Generalsekretär des Zentralrats der Juden bedroht

Wieder ein antisemitischer Übergriff, wieder in Berlin: Zentralratsmitglied Stephan Kramer ist angepöbelt worden. Die Situation eskalierte.

Foto: Norbert Millauer / dapd

Ein neuer Fall von Antisemitismus hat sich offenbar vor zwei Tagen auf offener Straße in Charlottenburg ereignet. Wie die Polizei am Donnerstag bekannt gab, soll der Generalsekretär des Zentralrats der Juden am Mittwoch am Olivaerplatz bedroht worden sein.
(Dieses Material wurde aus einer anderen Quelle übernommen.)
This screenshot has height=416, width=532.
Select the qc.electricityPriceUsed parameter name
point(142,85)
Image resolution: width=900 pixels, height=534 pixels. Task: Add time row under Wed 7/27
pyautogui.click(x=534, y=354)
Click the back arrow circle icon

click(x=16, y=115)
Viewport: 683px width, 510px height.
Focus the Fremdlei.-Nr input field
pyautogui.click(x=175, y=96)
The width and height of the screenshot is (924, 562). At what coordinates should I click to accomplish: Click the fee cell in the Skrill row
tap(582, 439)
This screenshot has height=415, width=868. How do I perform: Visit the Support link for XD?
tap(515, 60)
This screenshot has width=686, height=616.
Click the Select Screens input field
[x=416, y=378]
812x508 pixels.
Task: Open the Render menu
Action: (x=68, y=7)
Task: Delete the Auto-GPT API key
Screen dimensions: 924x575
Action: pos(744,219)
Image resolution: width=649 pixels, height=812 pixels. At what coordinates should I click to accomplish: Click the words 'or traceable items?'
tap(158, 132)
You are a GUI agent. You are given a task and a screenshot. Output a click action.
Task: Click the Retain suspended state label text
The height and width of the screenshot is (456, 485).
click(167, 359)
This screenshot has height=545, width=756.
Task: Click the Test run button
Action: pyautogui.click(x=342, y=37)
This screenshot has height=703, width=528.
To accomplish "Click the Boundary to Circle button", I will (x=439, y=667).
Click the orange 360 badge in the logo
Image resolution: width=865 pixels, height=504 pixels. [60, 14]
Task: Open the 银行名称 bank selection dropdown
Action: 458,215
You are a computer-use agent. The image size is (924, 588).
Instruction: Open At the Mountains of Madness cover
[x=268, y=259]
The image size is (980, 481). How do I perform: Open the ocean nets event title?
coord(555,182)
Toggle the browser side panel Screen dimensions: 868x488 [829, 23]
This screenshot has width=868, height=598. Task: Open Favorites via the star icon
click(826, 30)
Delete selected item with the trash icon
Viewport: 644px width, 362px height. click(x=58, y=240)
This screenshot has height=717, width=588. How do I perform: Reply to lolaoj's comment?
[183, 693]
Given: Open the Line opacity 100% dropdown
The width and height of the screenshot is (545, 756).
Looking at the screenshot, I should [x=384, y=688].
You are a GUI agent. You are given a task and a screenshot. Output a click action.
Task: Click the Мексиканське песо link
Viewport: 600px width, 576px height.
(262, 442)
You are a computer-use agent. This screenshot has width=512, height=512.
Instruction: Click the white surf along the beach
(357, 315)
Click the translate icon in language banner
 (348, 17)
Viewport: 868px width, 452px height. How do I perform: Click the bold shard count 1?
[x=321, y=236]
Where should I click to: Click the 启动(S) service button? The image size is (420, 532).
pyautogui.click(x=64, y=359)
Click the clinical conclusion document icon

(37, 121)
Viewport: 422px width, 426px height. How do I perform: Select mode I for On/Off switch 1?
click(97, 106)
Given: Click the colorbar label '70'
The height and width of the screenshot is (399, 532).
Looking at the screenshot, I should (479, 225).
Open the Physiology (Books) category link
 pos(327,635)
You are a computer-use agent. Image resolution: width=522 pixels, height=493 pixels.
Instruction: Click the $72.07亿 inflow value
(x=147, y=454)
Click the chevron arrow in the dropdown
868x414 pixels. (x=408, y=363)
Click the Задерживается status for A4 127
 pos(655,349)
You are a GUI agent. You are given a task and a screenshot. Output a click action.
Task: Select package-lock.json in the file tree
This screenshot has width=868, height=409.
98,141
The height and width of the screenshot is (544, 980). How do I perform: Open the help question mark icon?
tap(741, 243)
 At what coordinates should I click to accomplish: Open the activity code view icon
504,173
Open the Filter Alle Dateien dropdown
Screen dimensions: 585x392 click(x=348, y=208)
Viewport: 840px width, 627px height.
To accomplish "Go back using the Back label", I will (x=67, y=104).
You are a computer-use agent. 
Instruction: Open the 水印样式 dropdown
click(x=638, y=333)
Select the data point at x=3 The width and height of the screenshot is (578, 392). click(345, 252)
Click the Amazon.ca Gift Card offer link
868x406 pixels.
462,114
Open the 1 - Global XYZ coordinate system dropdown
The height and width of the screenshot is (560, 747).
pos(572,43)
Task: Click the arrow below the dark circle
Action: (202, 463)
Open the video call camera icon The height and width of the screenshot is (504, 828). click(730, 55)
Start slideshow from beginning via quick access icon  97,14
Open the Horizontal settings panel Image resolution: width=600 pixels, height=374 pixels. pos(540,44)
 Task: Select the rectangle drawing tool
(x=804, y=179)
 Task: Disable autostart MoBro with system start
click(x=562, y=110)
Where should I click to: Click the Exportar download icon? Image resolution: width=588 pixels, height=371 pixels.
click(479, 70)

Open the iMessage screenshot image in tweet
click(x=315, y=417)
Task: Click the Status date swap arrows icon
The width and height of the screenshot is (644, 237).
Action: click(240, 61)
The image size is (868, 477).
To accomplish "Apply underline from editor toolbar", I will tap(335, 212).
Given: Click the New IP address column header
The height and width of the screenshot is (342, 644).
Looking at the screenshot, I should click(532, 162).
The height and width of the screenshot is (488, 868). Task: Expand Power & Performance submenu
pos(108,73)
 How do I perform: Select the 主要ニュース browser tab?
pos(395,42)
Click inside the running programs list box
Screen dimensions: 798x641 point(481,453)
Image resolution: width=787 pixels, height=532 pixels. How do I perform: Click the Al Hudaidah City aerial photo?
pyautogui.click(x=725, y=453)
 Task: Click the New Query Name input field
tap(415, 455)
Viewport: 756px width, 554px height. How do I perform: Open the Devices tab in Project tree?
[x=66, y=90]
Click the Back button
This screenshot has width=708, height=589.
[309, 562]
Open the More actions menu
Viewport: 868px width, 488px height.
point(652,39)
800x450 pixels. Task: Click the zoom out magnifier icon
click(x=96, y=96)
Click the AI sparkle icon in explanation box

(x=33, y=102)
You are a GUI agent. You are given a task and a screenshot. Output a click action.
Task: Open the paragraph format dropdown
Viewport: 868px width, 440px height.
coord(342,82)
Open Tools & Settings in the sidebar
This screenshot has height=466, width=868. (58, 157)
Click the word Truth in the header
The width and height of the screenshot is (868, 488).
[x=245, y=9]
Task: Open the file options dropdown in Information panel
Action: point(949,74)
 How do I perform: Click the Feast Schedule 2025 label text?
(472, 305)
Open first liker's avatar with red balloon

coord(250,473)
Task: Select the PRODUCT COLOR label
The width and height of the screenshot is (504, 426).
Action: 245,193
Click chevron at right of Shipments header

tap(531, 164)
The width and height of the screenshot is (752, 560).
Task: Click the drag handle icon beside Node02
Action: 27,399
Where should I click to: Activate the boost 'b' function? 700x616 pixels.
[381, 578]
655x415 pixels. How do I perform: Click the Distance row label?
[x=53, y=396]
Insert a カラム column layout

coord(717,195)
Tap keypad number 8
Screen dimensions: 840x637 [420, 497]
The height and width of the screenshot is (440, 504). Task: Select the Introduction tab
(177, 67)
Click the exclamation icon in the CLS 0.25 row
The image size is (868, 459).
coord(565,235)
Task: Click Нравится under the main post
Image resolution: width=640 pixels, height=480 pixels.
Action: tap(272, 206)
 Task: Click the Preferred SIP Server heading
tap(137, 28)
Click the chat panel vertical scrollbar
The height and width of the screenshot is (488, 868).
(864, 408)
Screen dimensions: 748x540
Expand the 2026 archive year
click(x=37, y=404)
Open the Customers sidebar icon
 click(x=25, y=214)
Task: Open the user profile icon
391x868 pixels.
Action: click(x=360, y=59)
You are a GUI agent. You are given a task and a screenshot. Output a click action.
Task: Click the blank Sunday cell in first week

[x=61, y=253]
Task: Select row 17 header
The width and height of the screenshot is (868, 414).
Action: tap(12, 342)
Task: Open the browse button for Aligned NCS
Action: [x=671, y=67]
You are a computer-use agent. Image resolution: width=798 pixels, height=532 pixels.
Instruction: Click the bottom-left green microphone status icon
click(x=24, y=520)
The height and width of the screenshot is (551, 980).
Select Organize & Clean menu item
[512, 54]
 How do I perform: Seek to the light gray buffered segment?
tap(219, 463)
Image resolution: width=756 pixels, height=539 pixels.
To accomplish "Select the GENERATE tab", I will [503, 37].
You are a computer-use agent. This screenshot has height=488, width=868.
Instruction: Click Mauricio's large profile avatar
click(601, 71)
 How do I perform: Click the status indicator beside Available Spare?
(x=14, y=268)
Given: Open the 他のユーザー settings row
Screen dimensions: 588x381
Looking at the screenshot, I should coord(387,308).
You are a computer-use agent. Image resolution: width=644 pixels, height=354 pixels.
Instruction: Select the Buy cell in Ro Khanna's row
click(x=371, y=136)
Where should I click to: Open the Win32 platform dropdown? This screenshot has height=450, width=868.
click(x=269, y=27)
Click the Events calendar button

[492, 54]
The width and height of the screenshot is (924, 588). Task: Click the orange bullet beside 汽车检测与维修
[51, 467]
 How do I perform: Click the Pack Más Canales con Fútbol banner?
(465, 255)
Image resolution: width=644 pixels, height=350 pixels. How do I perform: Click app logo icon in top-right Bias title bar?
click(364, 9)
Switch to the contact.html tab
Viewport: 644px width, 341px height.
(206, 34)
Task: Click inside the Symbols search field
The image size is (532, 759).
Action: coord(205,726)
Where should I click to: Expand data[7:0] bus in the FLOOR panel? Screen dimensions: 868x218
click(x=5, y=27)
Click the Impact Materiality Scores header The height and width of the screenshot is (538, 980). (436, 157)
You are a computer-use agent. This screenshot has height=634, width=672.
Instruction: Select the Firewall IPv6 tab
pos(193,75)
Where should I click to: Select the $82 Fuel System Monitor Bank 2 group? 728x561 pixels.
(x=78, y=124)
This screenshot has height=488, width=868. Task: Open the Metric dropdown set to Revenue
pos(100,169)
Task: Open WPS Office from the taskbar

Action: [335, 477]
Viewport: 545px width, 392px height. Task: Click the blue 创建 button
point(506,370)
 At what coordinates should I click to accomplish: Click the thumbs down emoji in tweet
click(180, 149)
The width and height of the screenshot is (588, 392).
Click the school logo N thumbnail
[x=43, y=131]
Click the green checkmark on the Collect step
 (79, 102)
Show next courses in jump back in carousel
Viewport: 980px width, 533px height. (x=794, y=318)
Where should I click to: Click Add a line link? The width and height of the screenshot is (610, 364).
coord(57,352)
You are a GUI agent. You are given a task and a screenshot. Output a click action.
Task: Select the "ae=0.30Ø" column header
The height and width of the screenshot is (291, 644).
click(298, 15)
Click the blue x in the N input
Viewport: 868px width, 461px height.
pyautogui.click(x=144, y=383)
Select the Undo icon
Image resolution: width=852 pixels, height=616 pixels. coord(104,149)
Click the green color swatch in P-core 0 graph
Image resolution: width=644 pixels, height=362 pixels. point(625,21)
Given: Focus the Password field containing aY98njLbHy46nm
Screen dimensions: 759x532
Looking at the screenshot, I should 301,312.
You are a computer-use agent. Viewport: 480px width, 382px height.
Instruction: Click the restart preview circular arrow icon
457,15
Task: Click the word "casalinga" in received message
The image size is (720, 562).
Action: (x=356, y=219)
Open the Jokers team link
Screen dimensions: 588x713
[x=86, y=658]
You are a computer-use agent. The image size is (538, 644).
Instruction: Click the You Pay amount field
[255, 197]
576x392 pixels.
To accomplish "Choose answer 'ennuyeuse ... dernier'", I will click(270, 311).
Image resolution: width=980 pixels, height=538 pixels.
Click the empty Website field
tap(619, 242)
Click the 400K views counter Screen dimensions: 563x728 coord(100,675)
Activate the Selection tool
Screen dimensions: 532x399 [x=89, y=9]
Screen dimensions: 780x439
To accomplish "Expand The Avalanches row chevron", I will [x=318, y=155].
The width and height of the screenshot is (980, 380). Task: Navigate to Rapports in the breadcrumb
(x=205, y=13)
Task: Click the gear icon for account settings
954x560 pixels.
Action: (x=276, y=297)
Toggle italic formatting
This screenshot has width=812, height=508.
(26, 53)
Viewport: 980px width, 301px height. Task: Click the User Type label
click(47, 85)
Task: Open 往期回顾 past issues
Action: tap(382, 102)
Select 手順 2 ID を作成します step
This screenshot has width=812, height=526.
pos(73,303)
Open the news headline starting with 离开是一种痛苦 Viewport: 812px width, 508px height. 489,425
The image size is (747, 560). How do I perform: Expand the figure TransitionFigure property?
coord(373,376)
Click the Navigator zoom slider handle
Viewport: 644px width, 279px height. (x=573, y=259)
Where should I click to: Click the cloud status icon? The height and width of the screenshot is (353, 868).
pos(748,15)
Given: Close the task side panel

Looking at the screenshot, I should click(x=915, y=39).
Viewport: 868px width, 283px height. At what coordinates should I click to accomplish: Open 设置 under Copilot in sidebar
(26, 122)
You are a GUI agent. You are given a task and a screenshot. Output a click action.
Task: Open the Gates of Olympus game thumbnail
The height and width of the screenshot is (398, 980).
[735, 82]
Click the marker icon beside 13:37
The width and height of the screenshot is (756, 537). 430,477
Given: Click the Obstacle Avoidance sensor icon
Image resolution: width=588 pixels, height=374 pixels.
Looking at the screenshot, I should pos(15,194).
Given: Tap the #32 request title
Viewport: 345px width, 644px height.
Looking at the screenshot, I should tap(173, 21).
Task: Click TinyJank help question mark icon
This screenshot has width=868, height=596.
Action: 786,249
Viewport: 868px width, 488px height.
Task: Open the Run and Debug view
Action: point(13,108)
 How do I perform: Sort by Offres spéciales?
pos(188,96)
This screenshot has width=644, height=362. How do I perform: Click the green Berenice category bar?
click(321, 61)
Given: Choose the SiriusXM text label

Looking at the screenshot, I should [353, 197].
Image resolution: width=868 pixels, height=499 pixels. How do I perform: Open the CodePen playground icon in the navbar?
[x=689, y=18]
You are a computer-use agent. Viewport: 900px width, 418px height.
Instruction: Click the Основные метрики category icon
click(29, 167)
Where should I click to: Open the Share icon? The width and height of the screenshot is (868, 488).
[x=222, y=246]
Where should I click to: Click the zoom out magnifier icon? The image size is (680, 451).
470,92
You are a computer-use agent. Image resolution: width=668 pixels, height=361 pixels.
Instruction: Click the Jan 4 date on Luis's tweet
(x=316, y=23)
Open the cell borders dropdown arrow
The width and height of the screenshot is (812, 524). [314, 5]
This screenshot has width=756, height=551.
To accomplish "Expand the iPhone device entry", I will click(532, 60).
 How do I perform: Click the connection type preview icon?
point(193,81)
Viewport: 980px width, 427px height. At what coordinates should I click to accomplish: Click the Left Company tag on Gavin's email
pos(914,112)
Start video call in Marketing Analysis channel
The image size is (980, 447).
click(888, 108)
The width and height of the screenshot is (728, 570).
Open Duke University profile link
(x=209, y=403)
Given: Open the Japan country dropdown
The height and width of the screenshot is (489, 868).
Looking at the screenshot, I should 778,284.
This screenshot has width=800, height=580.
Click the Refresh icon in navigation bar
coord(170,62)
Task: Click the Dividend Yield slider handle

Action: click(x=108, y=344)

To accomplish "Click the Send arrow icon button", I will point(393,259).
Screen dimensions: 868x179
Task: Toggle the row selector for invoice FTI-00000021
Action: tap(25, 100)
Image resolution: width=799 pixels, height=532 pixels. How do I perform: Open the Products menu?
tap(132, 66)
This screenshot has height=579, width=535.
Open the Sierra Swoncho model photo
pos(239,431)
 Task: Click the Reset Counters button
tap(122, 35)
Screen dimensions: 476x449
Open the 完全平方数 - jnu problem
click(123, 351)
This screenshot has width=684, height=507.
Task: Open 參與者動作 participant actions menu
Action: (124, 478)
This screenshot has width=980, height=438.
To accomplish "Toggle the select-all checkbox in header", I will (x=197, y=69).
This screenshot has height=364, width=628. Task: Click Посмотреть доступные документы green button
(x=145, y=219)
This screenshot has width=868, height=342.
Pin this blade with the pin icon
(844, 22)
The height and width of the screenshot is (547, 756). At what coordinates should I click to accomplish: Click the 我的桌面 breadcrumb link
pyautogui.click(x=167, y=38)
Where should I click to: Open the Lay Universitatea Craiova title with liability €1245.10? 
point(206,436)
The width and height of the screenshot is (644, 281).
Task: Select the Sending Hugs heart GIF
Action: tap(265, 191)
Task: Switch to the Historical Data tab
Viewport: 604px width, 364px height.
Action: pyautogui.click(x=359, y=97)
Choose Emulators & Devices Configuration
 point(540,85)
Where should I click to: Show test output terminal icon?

Der Tatverdächtige, ein 33 Jahre alter Mann, soll Stephan Kramer, der mit seinen acht und zehn Jahre alten Töchtern auf dem Weg von einer Synagoge nach Hause war, sinngemäß gedroht haben, dass wenn die beiden Mädchen nicht dabei wären, „etwas passieren würde“. Zuvor soll es zwischen dem 33-Jährigen und Kramer (44) vor einer Imbissbude zu einer verbalen Auseinandersetzung gekommen sein. Auch gegen Kramer hat die Polizei ein Ermittlungsverfahren eingeleitet, weil der 33-Jährige behauptete, im Verlauf des Streits seinerseits von Kramer bedroht worden zu sein. Informationen, wonach Kramer nach der verbalen Attacke des 33-Jährigen eine Waffe gezückt hat und den Täter bedrohte, wies Kramer zurück.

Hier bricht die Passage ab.